Dozens of citizens across Europe targeted by Paragon spyware-based attack
A hacker group of as yet unknown origin has been targeting victims in multiple countries, the Italian government statement says. Seven Italians have already fallen victim to the campaign, in addition to citizens in other countries. Italy’s Agenzia per la Cybersicurezza Nazionale (ANC) is currently conducting an investigation into the situation. However, there are no details yet that the cybersecurity agency can provide.
Due to the known targets of the attacks, some pointed to the Italian government as the potential origin. The list of victims includes Francesco Cancellato, a journalist who has written about Giorgia Meloni’s party, Italy’s Prime Minister, Luca Casarini, an immigration advocate, and a Libyan activist critical of Italy based in Sweden. However, the government statement “excludes” allegations that journalists and others have been “subjected to control by the intelligence, and therefore by the Government.”

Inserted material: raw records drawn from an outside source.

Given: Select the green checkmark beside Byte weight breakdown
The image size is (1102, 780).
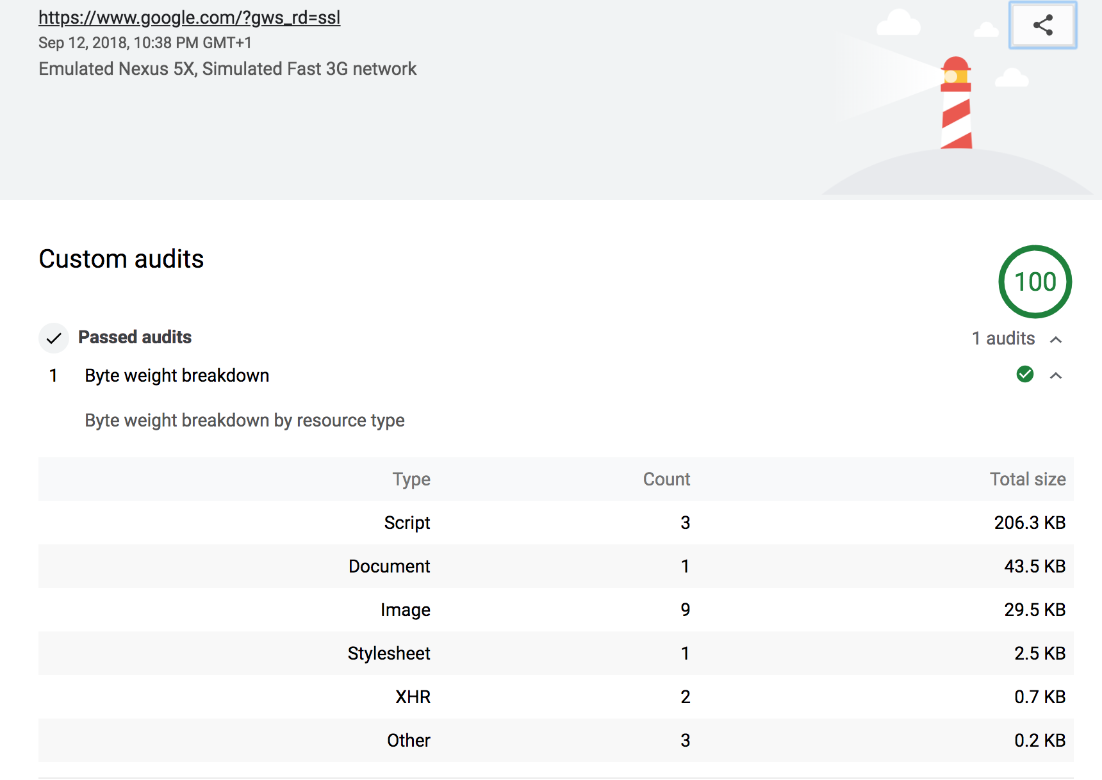Looking at the screenshot, I should 1024,375.
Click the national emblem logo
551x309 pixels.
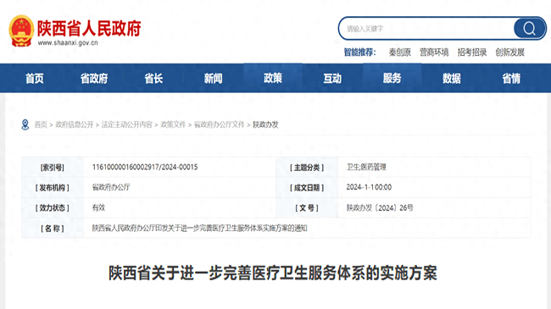(x=21, y=30)
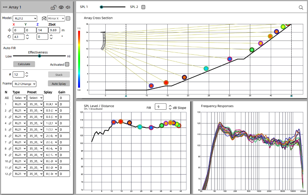Image resolution: width=308 pixels, height=195 pixels.
Task: Click the link icon beside row 12
Action: point(10,174)
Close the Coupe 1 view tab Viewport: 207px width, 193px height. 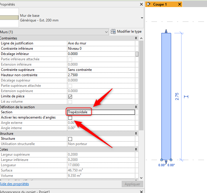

Advant, a law firm representing WhatsApp, confirmed to the Italian government that seven Italian citizens were targeted by the attack. WhatsApp did not publicly disclose the identities of all those affected. The company cited security and privacy concerns for doing so. The Italian government statement says that instances of the attack have been detected targeting phone numbers in Belgium, Greece, Latvia, Lithuania, Austria, Cyprus, the Czech Republic, Denmark, Germany, the Netherlands, Portugal, Spain, and Sweden.
What is Paragon?
Paragon Solutions is a company that provides surveillance technology to government agencies. The United States and unspecified “allies” are among the firm’s clients. However, Paragon claims it has a “zero-tolerance policy” against targeting journalists. The terms and conditions of use of its tools “requires that all users agree to terms and conditions that explicitly prohibit the illicit targeting of journalists and other civil society figures.”
The Paragon spyware-based attack on users in Europe was carried out through the distribution of an infected PDF file. That said, WhatsApp says it has already taken action and closed the attack avenues.